(Records for finding displayed items)
= = = = = = =
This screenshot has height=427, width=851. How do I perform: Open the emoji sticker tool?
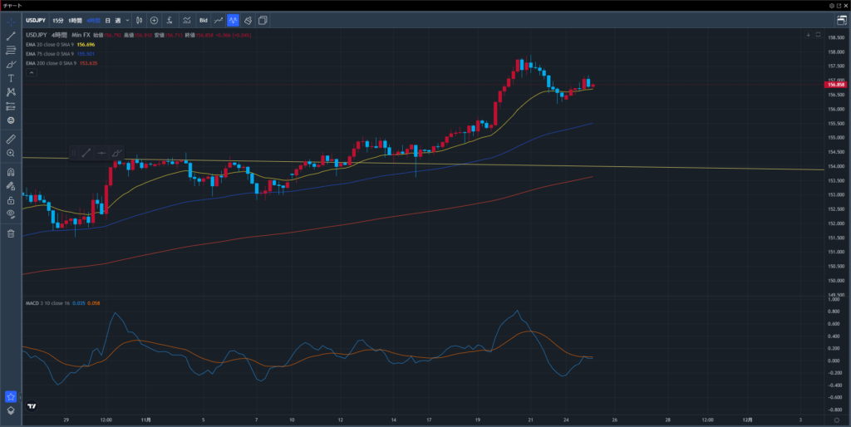pos(11,120)
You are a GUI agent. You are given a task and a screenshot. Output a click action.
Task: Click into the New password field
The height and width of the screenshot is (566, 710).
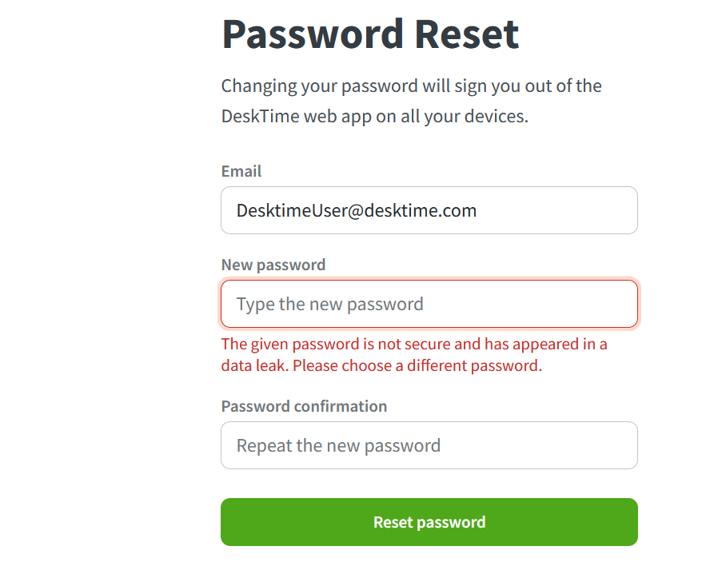(x=429, y=304)
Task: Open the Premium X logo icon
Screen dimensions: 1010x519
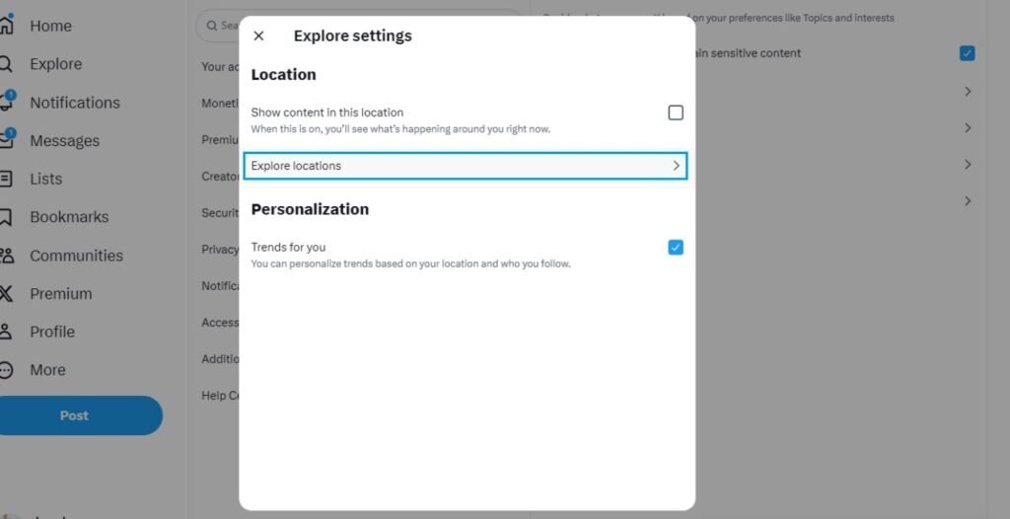Action: 6,293
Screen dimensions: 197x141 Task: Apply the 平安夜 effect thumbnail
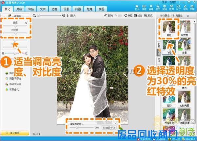click(184, 28)
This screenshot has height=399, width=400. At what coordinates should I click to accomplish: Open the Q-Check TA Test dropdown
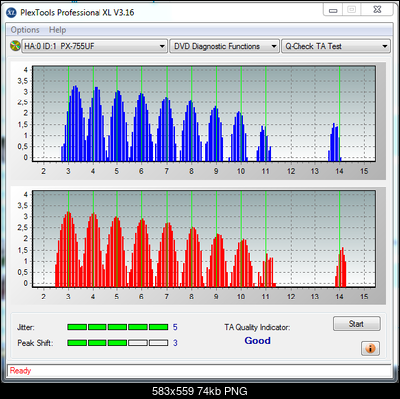335,46
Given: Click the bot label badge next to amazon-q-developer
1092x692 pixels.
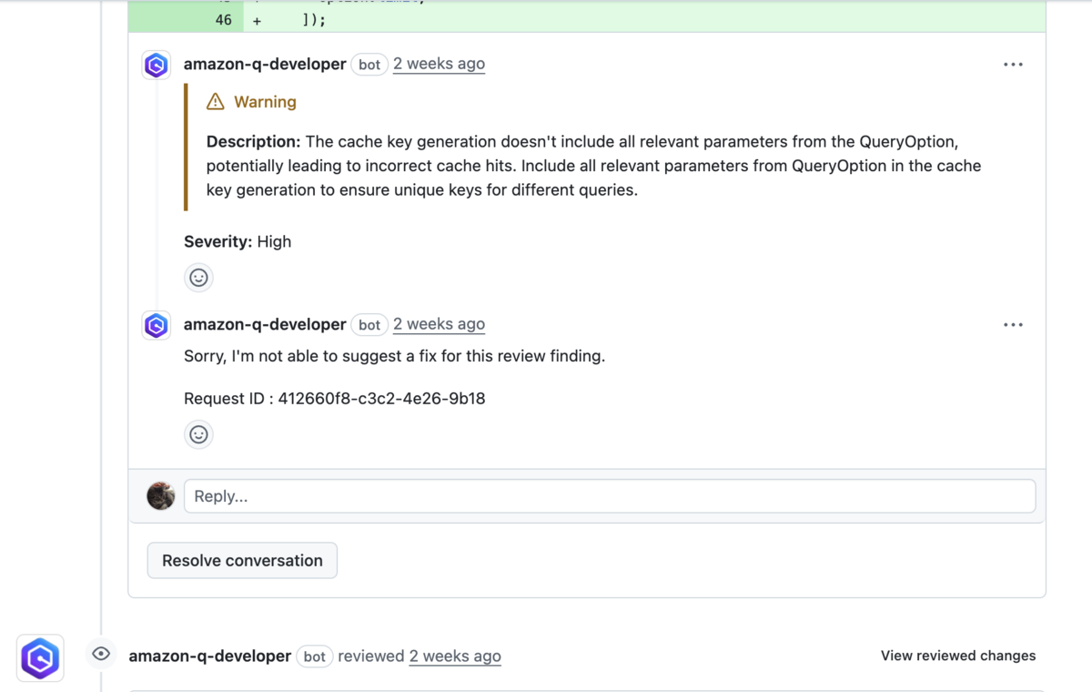Looking at the screenshot, I should click(x=369, y=64).
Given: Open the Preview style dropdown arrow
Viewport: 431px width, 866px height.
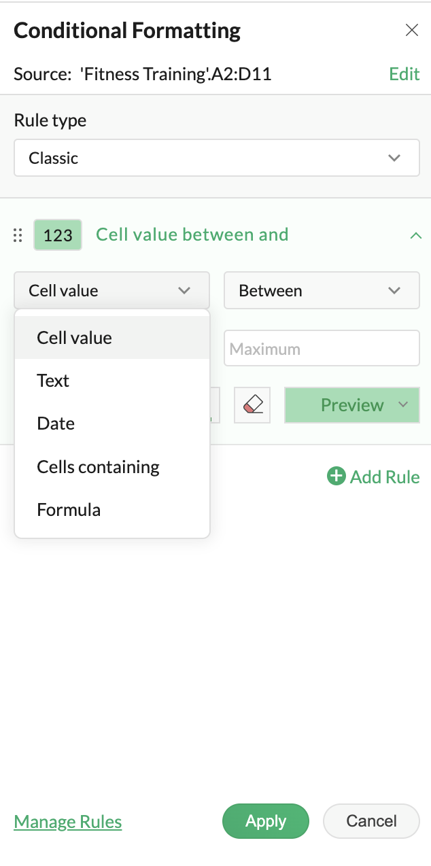Looking at the screenshot, I should click(403, 405).
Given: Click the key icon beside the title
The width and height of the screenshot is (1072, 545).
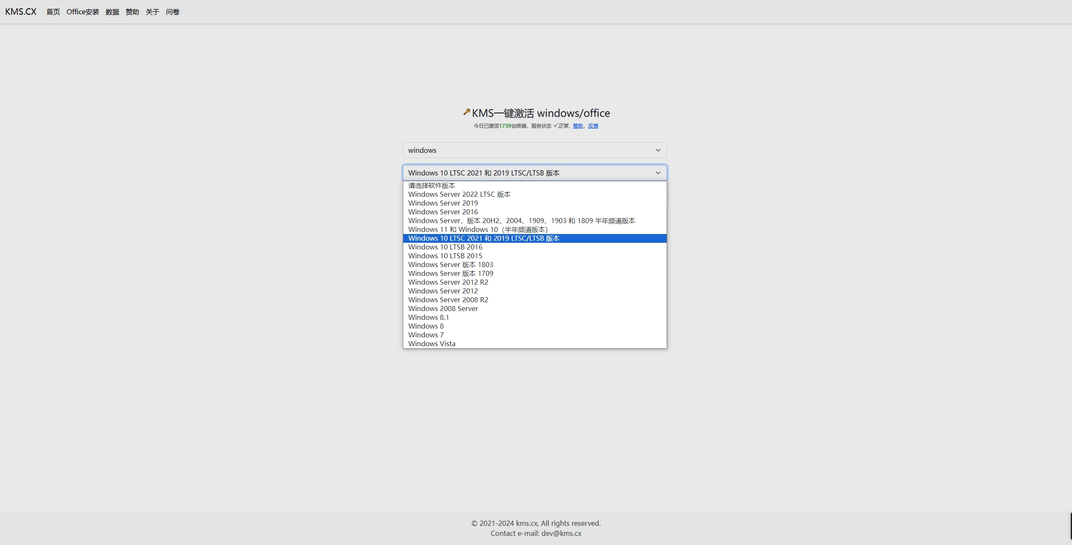Looking at the screenshot, I should [466, 112].
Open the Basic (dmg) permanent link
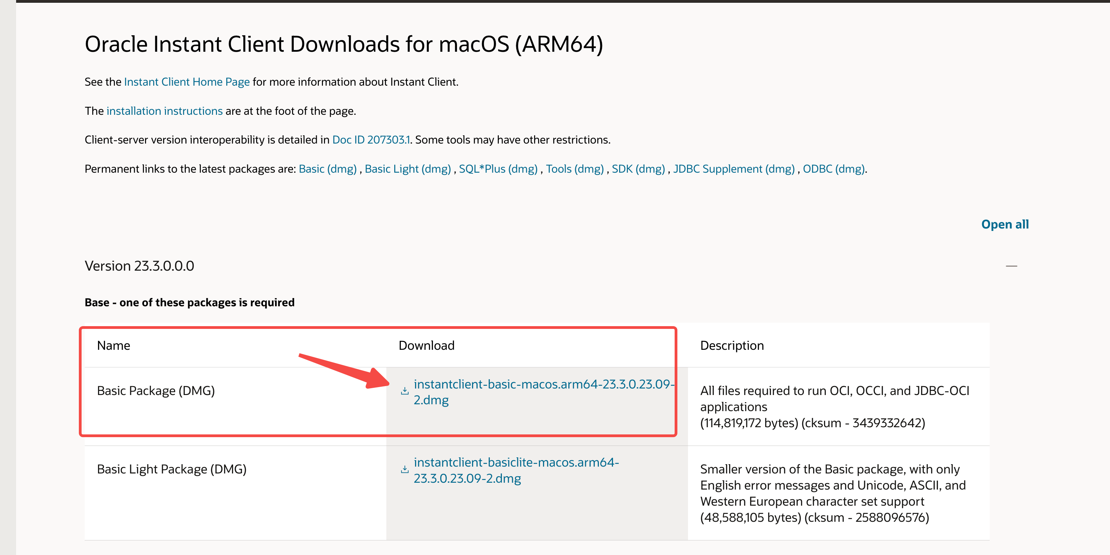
= = = = = = =
Rescale everything from the start of the entries down through the line containing "Action: 6,293", both ends included. Restate the requests unchanged, and multiply each coordinate in the answers by 2.05, rounding to whole numbers with halves rounded up. Leave the pictures out.

Response to the task:
This screenshot has height=427, width=851. How do I perform: Open the emoji sticker tool?
pos(23,246)
You are a GUI agent. You are given a task and a screenshot. Output a click action.
Task: Click into the New password field
The height and width of the screenshot is (566, 710).
(x=879, y=623)
Task: Open the Premium X logo icon
Screen dimensions: 1010x519
Action: 12,601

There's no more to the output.